There’s a slight chill in the air today. People are rocking hoodies and combat boots, and you just know the days of summer bliss are long gone. After way too long of a ride, the bus screeches to a stop right in front of Shabazz Park. We hop off and speed-walk up seven blocks to make it to choir practice on time.
The sun beams on the stained-glass windows of Cotton Temple. It’s the prettiest building in a neighborhood surrounded by run-down apartment buildings and scattered litter in the streets. I always find my church’s name to be a hootin’ riot. All those years, black people were slaves, growing cotton and getting whipped over it—why in the world would anyone want to name a church after it?
The organ is thunderous when we step inside. The music crawls through my bones, seeps real deep into my skin. Sister Marie, our choir director, starts to run us through the list of songs we’ll sing for tomorrow’s service. Tomorrow is Founder’s Sunday, which means we’ll be celebrating Pastor Evans’s father, who started the church back in 1945. It also means service will be extra long ’cause black folk just love celebrating that man. Every year, they go so long I swear I can see his ghost rise up from the dead and take his seat right there in the preacher’s pulpit.
When it’s TJ’s turn to sing “Goin’ Up Yonder,” somebody screams out, “You better saaaaaaaang, Brother TJ!”
My cousin’s voice bounces from wall to wall, filling up the entire room. Everyone is feeling it, and I can too. The sound coming out of his mouth is moving, cleansing, freeing. Like Maya Angelou’s caged bird being released, flying past the jungle, past the ghetto, and up, up to the heavens. A feeling washes over me, and I forget about everything that’s on my mind. My mom. My dad. School. Here I can just let go.
Ain’t Miss America No Way
At seven o’clock on the dot, Tanisha calls.
“What’s up, girl? I saw Beatrrrrriz at the bodega tonight.” She rolls the r extra thick. Just hearing that name makes my fingers twitch.
“And?” I laugh out my response.
“She was talking hard about you and the pageant. How she saw Mrs. Walton asking you to do it, even though you don’t stand a chance ’cause you too dark skinned. How she’s gonna win, no matter what it takes. How nobody can step to her, blah blah blah. All her friends were laughing and egging her on, and when I got in her face for talking about you, she said she was kidding.
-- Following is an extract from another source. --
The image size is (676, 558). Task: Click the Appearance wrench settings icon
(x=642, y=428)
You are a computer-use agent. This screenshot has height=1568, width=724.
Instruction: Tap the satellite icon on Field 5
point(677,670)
But I don’t know. There was something about it that sounded like she meant it.”
I try my best to pretend like I don’t care. “Yeah, well, she can think what she wants. But thanks for sticking up for me.”
“Are you gonna try out? Make this chick eat her words?” Tanisha asks.
I suck in a quick breath.
“Hello? You there?”
“Yeah, I’m here. I don’t know. Maybe….I will if you do it with me.”
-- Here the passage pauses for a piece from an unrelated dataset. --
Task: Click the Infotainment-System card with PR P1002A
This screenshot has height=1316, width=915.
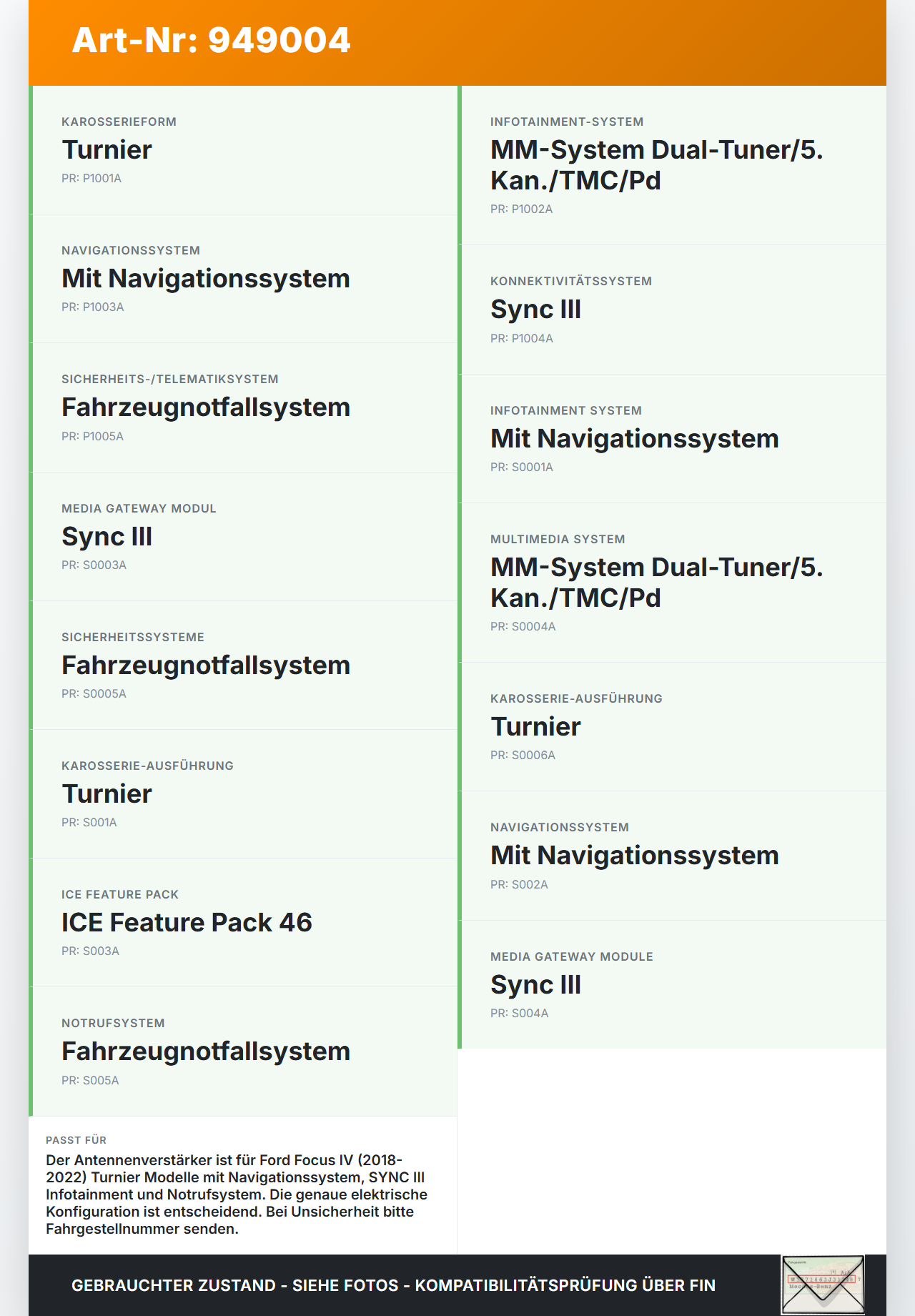Action: pos(672,165)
Tanisha says nothing back.
“Are you there?” I ask.
“Try out for a pageant? Yeah, okay.” The words come out in a giggly, you-must-be-joking kinda way.
There is a silence between us, and I’m struggling to spit out how I’m really feeling. I want to mention that time she made me try out for the basketball team, knowing dang well I couldn’t even dribble a ball. That after I made a fool of myself and didn’t make it past the first cut, I still went to every single game, every single practice. That I have them all recorded in Darlene. Twelve games and sixteen practices, if we’re getting real specific. But I ain’t got the guts to say any of that, ’cause having one friend is better than having none.